To say I had high expectations was an understatement. A brand new bar attempting to make a name for themselves and begin to carve a niche within the drinking community was throwing a party catered to the gay community? This was going to be better than watching Rosie O’Donnell get into a cat fight over the last buttered roll at Golden Corral.
I threw on my deepest V, tossed my inhibitions out the window and attempted to mentally prepare myself for the fact that an otherwise boring Wednesday night was about to get wild. Because according to the mental images swimming around in my head, I was about to walk into a party that was sure to knock me on my ass quicker than you can say “Chris Brown did it.”

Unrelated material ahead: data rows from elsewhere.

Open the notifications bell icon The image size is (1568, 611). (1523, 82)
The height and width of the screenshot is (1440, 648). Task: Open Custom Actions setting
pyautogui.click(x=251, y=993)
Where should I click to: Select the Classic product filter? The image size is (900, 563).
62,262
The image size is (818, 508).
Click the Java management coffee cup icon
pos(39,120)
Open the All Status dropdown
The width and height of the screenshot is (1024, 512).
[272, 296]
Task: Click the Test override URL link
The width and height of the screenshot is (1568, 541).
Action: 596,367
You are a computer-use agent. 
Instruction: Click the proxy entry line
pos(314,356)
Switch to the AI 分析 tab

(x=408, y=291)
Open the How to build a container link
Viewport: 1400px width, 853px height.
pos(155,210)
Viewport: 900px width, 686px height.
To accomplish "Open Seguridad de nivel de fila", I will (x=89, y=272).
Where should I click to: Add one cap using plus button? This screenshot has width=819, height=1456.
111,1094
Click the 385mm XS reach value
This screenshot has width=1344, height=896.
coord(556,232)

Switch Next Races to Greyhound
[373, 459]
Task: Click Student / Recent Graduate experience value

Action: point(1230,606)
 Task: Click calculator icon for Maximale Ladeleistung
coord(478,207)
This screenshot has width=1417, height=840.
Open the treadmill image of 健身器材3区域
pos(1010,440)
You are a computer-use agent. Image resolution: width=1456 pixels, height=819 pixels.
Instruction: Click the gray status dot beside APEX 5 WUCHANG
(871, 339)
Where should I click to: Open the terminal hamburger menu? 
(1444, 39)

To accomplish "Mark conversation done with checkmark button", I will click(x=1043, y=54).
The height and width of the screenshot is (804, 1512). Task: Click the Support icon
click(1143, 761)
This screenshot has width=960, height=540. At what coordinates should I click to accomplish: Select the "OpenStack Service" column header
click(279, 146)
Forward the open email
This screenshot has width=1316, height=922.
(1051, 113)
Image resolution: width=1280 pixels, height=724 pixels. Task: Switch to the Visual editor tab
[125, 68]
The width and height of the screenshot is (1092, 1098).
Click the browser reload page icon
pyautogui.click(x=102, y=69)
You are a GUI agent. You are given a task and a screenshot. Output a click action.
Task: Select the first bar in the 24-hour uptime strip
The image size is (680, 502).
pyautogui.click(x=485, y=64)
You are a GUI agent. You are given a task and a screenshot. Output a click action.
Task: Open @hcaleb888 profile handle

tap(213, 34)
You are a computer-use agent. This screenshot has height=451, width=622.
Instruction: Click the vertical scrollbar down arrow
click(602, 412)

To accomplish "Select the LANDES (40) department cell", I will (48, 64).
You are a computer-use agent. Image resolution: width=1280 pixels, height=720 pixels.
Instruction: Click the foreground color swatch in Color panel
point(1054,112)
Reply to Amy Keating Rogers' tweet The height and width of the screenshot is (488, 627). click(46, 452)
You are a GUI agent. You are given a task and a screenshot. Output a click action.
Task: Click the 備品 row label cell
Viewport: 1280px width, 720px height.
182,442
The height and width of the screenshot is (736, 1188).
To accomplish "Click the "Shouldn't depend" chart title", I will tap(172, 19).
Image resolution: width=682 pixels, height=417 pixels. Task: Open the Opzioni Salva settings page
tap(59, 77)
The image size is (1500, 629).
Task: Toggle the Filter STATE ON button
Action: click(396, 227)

I envisioned one of those parties you read about in Vanity Fair. The kind of party that you walk into and instantly teleport to a Narnia-esque never-never land where the tequila is poured into your mouth straight from the bottle and responsibility is an afterthought that you’ll pay attention to during hangover brunch at noon o’clock tomorrow. Gorgeous men and women scantily clad, dancing on the bar as if Kanye was spinning on the ones and twos. A light show that would be better suited for a Daft Punk show at Madison Square Garden. Colors, patterns and fashion that would make Prince do a double take. Streamers. Strobe lights. Certainly the shindig that I was about to walk into would walk a fine line that is one penetration station away from being the very definition of a public orgy.
I’m not sure who failed to contribute to their portion of the assembly line but somewhere along the way, Trample for S@mple never happened. Somebody forgot to send out the Facebook event to somebody that was going to roll in 30 twinks deep. The room was done up nice, the lights were dimmed low and the bartender admitted that the see-through shirt currently not covering her twins was worn in anticipation of the lesbians.
Everything was set for the party except for the actual party itself.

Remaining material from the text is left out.